**Problems to solve:**
(a) Answer these about the crossbow bowfishing thread:
(i) What fish does ESOX want to control?
(ii) What does malainse say about fishing with a crossbow?
(iii) Where on the page does malainse say the relevant item is located?
(b) Transcribe the stretch of the crossbow bowfishing thread from "Has there been" through "(Mar 19, 2004)".
— START Excerpt to read —
# Bowfishing with crossbows?



## ESOX (Nov 20, 2000)

Has there been any determination on weather we can bowfish with a crossbow? Getting on time to control a few hundred of those invasive, habitat destroying carp..........and fertilize the garden at the same time. :evilsmile


----------



## Skinner 2 (Mar 19, 2004)

Never thought of this. But it falls under fishing and not hunting. The crossbow bow falls under archery and not firearms......arrow.......:yikes:

Good question Post under the law question and let us know. Yes it is getting close.

:evilsmile:evilsmile

Skinner


----------



## malainse (Sep 2, 2002)

Sorry, no can do !

Unlawful: Fish with......crossbow......

http://www.michigan.gov/documents/dnr/unlawful-activities_229814_7.pdf

(Right side of page 2nd one down)


----------



## ESOX (Nov 20, 2000)

Oh Geez. Thanks. Another thing we need to get updated.


----------



## MERGANZER (Aug 24, 2006)

Yeah we might as well take the challenge out of fishing now too.

Ganzer


----------



## wally-eye (Oct 27, 2004)
— END Excerpt to read —
— START Records supplied —
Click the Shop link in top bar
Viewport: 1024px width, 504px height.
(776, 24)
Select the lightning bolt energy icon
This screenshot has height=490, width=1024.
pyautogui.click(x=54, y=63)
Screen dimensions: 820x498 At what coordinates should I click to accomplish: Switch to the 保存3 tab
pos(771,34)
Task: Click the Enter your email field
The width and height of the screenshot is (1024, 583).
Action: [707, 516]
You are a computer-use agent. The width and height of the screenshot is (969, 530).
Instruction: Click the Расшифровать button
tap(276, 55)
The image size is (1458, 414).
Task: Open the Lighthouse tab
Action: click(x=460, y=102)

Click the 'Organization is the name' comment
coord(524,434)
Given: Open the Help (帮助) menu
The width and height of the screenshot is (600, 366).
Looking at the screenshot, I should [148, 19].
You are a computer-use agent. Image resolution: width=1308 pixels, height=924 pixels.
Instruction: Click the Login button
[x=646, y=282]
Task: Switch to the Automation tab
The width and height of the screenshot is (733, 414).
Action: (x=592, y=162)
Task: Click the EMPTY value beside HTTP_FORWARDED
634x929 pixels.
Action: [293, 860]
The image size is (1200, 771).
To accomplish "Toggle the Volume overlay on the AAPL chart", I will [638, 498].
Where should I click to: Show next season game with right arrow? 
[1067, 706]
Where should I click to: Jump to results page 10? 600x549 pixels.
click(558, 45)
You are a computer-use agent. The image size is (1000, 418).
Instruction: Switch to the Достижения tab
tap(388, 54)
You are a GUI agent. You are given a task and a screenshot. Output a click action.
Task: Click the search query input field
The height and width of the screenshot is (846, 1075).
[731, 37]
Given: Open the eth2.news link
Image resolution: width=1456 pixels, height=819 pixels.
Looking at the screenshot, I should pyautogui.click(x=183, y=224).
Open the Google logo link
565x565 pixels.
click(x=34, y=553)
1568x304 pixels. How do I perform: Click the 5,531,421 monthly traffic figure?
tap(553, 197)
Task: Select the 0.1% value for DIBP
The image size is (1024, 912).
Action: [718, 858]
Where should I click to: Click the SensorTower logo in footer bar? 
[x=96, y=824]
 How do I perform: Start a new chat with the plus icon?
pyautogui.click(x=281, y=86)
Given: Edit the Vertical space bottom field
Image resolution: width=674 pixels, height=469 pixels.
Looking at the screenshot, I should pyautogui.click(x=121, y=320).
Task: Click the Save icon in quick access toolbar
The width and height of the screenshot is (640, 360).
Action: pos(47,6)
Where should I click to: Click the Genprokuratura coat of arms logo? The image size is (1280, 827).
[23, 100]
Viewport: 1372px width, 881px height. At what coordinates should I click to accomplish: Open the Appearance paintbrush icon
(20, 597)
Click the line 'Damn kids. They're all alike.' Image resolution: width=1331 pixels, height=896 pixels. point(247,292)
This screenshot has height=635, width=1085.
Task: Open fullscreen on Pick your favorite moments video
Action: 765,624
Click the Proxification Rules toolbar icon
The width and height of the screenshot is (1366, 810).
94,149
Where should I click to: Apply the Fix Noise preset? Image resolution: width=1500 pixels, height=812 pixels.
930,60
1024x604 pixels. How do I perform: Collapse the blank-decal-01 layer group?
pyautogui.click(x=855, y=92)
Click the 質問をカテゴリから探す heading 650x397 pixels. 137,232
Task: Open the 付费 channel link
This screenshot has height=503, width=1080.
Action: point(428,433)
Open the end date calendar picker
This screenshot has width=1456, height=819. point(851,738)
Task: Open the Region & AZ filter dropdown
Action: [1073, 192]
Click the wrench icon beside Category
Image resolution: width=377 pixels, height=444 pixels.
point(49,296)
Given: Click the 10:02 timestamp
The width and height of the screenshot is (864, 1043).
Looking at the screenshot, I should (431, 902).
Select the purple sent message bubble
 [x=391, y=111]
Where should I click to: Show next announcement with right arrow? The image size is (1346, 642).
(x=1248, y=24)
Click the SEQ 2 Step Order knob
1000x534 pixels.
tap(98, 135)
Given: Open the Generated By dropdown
— END Records supplied —
**The replies:**
(a)
(i) Carp.
(ii) It is unlawful.
(iii) The right side of the page, second one down.

(b)
Has there been any determination on weather we can bowfish with a crossbow? Getting on time to control a few hundred of those invasive, habitat destroying carp..........and fertilize the garden at the same time. :evilsmile


----------



## Skinner 2 (Mar 19, 2004)